We can thus say that problems with a complexity higher than any of the ones we treated in the previous sections require more than two hidden layers. As a general rule, we should still, however, keep the number of layers small and increase it progressively if a given architecture appears to be insufficient.

3.7. Problems with Even Higher Complexity

Theoretically, there’s no upper limit to the complexity that a problem can have. As a consequence, there’s also no limit to the minimum complexity of a neural network that solves it. On the other hand, we can still predict that, in practice, the number of layers will remain low.

This is because the complexity of problems that humans deal with isn’t exceedingly high. Most practical problems aren’t particularly complex, and even the ones treated in forefront scientific research require networks with a limited number of layers.

For example, some exceedingly complex problems such as object recognition in images can be solved with 8 layers. The generation of human-intelligible texts requires 96 layers instead. This means that, if our model possesses a number of layers higher than that, chances are we’re doing something wrong. To avoid inflating the number of layers, we’ll now discuss heuristics that we can use instead.

4. Heuristics

We can now discuss the heuristics that can accompany the theoretically-grounded reasoning for the identification of the number of hidden layers and their sizes. They’re all based on general principles for the development of machine learning models.

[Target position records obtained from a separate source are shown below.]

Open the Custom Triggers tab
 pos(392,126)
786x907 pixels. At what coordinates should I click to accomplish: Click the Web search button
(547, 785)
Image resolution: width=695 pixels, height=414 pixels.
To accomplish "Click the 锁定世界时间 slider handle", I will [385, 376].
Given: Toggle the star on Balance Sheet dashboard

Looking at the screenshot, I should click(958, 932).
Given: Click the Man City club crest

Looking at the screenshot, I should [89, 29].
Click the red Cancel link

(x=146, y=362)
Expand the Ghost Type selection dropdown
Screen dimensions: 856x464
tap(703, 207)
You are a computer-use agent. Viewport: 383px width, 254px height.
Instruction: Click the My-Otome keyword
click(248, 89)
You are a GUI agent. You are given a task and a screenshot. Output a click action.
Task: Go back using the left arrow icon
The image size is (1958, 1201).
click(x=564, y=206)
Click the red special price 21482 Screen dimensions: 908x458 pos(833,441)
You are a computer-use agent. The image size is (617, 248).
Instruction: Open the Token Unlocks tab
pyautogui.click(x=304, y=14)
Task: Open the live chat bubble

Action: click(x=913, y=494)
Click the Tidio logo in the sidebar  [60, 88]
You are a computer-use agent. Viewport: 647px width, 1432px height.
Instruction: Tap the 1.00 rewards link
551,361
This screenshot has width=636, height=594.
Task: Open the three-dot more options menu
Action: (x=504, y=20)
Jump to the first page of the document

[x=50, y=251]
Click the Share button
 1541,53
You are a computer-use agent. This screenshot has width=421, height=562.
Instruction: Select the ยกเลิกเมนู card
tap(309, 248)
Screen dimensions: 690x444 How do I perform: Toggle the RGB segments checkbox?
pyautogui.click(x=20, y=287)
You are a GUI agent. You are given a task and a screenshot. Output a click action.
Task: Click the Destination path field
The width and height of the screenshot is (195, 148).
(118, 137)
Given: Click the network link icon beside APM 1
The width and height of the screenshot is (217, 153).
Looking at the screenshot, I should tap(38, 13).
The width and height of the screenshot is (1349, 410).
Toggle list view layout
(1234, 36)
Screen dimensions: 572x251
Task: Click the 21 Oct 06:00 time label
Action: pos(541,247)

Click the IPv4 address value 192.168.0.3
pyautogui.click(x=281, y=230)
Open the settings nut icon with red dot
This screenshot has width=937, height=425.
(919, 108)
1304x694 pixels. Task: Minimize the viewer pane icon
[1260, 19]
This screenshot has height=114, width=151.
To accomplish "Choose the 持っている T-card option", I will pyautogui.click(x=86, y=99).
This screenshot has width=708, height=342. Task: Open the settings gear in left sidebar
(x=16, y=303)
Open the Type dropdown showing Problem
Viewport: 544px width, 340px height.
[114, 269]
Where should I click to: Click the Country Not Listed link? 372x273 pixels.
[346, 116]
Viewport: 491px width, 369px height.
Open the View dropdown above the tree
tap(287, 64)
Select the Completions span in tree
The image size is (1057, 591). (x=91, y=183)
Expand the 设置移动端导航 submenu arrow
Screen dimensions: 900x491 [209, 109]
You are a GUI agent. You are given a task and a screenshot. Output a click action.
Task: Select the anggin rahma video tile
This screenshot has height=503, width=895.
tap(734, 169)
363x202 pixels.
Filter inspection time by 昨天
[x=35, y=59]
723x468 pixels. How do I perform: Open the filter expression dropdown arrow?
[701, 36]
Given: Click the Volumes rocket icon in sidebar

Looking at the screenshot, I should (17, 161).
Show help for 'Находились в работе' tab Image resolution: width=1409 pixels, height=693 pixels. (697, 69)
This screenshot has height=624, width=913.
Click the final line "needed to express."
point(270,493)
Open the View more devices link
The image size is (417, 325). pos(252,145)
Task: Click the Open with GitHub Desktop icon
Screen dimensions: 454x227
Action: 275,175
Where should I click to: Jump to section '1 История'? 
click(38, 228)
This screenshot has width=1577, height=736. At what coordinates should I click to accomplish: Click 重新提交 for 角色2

These heuristics act as guidelines that help us identify the correct dimensionality for a neural network. In this sense, they help us perform an informed guess whenever theoretical reasoning alone can’t guide us in any particular problem.

4.1. Build Incrementally More Complex Systems

The first principle consists of the incremental development of more complex models only when simple ones aren’t sufficient. This means that when multiple approaches are possible, we should try the simplest one first. For example, if we know nothing about the shape of a function, we should preliminarily presume that the problem is linear and treat it accordingly. Only if this approach fails, we should then move towards other architectures.

This is because the most computationally-expensive part of developing a neural network consists of the training of its parameters. If we can find a linear model for the solution of a given problem, then this will save us significant computational time and financial resources. If we can’t, then we should try with one or two hidden layers. And only if the latter fails, then we can expand further.

4.2. Prefer Increasing Sizes Over Layers

The second principle applies when a neural network with a given number of hidden layers is incapable of learning a decision function. If we have reason to suspect that the complexity of the problem is appropriate for the number of hidden layers that we added, we should avoid increasing further the number of layers even if the training fails.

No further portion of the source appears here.